Anarchists & Underdogs

I read a post a week or two ago, pointed out to me by an anarchist friend, on the British Culture Archive web site, posted there last March, Anarchists & Underdogs | Images of Social & Political Graffiti in the UK and as well as sharing the link with you, thought there were also a few images I took in the 1980s of similar material.

It was one thing thinking that, but since I had no real idea of when I might have taken the pictures they were not that easy to track down. I’ve never really concentrated on taking pictures of graffiti, though in more recent times I have photographed some of the more colourful images on walls in Leake St underneath Waterloo Station, a route a sometimes detour through when I’ve just missed a train home and have 22 minutes to wait for the next, in Shoreditch, London’s graffiti capital, and elsewhere, not forgetting Hull’s great Bankside Gallery. But these are more murals than graffiti, and the earlier examples, both in the BCA article and here are simple text statements, usually of a political nature.

‘George Davis is innocent, OK’ appeared on walls across London, and is one I’ve written about before, though I can’t remember where. It was so common it hardly seemed worth using film on, unless there was a little more to it. Of course he was probably innocent of this one particular charge but otherwise a prime villain. Police had deliberately held back evidence that would have led to his acquital and the identification evidence was unsound and the huge campaign over his sentence led to early release in 1976 although the conviction was only finally quashed in 2011.

Many of us knew that such things happen – and I was later openly threatened with being “fitted up” by a police office back in the 1990s – but the George Davis case brought it out into the open in a way that hadn’t happened before. But what made me photograph this particular instance was the anti-nuclear figure with a CND symbol  next to it and the location. I didn’t even feel it necessary to include all of the G.

Housing was an issue back in the 1980s as it is now, with London Councils being accused of racism and social cleansing. Of course things have changed. Then the councils were building council housing – if not always doing so in a way that really met local needs, and clearing largely privately owned slums, often in very poor condition, though some were structually sound and could better have been refurbished.
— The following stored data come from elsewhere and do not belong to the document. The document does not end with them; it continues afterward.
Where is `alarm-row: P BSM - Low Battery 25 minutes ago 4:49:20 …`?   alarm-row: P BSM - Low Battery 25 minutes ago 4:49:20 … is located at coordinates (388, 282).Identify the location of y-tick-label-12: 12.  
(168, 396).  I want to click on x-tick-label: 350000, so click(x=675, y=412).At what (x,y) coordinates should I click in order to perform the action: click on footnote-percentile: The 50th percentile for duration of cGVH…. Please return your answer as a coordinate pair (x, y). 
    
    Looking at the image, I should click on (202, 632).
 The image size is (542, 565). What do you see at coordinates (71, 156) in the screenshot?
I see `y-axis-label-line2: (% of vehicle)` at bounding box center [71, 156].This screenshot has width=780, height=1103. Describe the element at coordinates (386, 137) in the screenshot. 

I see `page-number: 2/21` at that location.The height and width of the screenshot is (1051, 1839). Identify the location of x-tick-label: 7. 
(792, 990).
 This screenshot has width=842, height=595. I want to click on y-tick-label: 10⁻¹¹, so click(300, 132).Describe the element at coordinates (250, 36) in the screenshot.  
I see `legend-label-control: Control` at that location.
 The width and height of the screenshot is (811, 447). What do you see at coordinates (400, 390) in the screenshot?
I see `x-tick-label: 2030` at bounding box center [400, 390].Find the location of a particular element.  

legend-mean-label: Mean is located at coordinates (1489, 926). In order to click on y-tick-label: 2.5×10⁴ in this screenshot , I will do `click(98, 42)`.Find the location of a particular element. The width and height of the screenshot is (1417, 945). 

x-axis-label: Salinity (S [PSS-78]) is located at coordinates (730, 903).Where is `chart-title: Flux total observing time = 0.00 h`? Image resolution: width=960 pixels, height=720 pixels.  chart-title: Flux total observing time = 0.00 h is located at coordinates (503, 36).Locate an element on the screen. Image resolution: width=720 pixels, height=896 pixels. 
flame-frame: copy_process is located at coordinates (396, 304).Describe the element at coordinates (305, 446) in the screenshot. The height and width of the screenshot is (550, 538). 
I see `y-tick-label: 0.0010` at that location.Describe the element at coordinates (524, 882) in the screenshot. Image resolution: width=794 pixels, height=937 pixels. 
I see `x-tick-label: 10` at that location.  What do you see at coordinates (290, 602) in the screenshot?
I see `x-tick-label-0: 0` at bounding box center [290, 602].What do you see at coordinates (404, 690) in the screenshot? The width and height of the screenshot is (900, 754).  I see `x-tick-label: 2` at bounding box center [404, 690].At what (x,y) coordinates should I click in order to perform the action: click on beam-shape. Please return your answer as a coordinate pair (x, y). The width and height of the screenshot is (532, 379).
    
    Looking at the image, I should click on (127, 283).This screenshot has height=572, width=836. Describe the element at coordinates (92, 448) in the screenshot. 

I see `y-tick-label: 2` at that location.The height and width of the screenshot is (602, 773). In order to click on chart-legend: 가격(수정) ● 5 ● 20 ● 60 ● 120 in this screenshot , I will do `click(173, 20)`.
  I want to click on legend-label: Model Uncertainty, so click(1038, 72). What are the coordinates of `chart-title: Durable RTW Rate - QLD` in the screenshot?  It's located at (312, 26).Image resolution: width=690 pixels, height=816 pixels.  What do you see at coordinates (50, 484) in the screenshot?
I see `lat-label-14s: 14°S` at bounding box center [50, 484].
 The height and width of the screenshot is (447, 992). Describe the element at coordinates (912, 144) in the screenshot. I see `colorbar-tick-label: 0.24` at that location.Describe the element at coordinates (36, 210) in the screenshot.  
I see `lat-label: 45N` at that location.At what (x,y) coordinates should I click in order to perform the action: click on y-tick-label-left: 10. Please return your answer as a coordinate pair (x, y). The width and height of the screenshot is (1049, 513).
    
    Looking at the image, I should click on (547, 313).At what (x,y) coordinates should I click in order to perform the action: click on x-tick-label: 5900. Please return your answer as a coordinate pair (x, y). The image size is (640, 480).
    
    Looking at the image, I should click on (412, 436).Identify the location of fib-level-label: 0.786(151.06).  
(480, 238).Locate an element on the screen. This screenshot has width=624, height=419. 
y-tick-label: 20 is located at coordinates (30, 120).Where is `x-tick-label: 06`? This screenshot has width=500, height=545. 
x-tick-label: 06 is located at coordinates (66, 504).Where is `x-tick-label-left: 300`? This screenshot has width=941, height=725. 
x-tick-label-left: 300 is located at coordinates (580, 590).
Now they are working with property developers to demolish council estates and build properties almost entirely beyound the means of the council tenants who are being displaced by the new developments and mainly for private sale at market prices, under the banner of ‘regeneration’. Tower Hamlets, traditionally Labour, came under Liberal/SDP control days before I took this picture by a majority of twoin a low (35%) turnout.

Joe Pearce was, together with Nick Griffin, one of the leading members of the Nazi National Front; together they took over the party in 1983, and reorganised it from a racist political movement into a racist gang based on young poor working class urban youth, particularly skinheads. Pearce had set up the NF paper ‘Bulldog‘ in 1977 when he was only 16 and in 1980 became editor of ‘Nationalism Today‘. He twice served prison sentences for offences in his wiriting under the 1976 Race Relations Act, in 1982 and 1985–1986. In 1989 he was conveted from Protestantism and membership of the Orange Order to become a Roman Catholicism and, according to Wikipedia, “now repudiates his former views, saying that his racism stemmed from hatred, and that his conversion has completely changed his outlook.”

I took all of these pictures in London’s East End in May 1986.